Here is my method for simplifying and improving the data the I see as useful.

  1. Combine Balls and Called Strikes for each category. This would be the Take % for pitches that are supposed to be either a ball or a strike.

  2. Combine the Fouls and all 3 "In Play" categories into a Contact grouping

  3. Combine In Play, no out and In Play, run(s) into a Good grouping.

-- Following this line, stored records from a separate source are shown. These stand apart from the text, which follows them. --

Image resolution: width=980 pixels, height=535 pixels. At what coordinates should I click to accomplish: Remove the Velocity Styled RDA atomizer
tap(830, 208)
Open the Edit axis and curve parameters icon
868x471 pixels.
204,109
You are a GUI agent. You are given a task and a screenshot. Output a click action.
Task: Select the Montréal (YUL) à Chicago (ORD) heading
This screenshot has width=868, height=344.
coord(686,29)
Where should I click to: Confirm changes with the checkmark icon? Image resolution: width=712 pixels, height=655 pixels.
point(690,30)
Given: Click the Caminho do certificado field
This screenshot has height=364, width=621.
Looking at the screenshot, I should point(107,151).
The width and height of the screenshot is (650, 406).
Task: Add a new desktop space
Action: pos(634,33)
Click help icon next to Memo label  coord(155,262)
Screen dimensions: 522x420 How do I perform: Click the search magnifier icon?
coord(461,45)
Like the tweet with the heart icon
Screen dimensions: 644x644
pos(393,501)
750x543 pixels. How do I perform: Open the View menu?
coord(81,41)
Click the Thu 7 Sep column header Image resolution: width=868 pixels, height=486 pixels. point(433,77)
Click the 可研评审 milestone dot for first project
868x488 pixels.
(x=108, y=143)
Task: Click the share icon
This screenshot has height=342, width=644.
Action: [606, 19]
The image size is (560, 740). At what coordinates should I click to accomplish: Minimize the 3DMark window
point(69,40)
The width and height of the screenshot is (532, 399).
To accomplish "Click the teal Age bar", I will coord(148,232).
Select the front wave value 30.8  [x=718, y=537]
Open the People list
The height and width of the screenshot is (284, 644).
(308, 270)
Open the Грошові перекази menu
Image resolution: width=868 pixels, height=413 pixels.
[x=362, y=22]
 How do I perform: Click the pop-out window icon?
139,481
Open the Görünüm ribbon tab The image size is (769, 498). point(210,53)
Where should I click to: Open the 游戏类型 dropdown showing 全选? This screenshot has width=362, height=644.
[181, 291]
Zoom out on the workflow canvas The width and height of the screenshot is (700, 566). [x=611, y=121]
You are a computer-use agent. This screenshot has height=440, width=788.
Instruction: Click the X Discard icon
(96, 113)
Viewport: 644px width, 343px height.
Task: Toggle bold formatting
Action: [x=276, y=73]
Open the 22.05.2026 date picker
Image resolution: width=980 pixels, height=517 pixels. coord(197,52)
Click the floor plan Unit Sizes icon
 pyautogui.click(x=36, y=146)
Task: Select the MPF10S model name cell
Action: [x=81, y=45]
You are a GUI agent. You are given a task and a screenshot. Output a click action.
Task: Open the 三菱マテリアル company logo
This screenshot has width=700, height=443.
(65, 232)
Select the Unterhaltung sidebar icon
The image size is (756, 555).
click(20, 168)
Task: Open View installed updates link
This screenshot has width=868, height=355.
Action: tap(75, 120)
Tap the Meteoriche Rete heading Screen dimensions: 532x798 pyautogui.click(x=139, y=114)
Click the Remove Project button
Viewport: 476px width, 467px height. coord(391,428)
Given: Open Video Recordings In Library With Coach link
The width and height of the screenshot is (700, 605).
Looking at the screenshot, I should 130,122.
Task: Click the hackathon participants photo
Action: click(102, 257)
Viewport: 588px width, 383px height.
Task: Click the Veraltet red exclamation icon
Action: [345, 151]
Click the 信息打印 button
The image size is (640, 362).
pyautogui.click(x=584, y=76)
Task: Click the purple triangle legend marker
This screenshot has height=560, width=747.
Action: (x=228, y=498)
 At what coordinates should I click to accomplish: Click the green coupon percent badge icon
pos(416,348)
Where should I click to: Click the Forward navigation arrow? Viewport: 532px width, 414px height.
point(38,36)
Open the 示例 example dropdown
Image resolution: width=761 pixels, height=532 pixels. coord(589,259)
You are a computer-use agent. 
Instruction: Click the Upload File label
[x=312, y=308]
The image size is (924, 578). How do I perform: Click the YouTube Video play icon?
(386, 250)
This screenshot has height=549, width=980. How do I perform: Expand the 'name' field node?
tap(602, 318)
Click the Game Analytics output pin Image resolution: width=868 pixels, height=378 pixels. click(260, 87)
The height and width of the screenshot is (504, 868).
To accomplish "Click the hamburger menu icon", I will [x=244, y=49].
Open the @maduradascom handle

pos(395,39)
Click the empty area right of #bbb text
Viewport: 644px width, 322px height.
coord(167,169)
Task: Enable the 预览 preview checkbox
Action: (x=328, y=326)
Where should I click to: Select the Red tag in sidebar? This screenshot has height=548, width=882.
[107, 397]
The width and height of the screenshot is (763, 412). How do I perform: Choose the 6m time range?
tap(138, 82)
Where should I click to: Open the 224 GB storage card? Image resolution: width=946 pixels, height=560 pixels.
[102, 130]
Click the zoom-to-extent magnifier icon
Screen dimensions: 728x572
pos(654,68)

  4. Combine all groups except, Balls and Called Strike into a Swinging grouping

  5. Divide the Contact grouping by the Swinging grouping to get a Contact %

  6. Divide the Good grouping by the Swinging grouping and to get a Good Contact %

Here are the Take %, Contact % and Good Contact %'s for pitches in and out of the strike zone for the league and the two hitters being compared:

 

Pitches out of Strike Zone Combined Miguel Olivo Joe Mauer
Take % 71% 52% 74%
Contact % 69% 51% 83%
Good Contact % 9% 6% 17%




Pitches in Strike Zone Combined Miguel Olivo Joe Mauer
Take % 39% 27% 53%
Contact % 87% 76% 92%
Good Contact % 17% 15% 24%

 

These numbers are fine, but without the combined values, which would be a pain to always provide, the percentages don't mean much.  To solve this problem, I converted the percentages to a 100 scale like ERA+ and OPS+.   A value of 100 is league average, while a value of 90 mean the player is 10% below the league average and a value of 108 is 8% above the league average.  Here are the values again converted to the (+) method:

 

Pitches out of Strike Zone Combined Miguel Olivo Joe Mauer
Take + 100.0 73.9 104.6
Contact + 100.0 74.1 120.9
Good Contact + 100.0 68.4 180.3




Pitches in Strike Zone Combined Miguel Olivo Joe Mauer
Take + 100.0 67.8 135.0
Contact + 100.0 88.0 106.0
Good Contact + 100.0 89.2 140.9

 

These values allow a person to know, for pitches out of the zone, that Joe Mauer is taking more than league average and when he does swing he makes good contact.  Miguel on the other hand is swinging at pitches all the time and rarely making contact when he does swing.

 

Let me know what you think.  I like the final values, but am pretty sure there is room for improvement.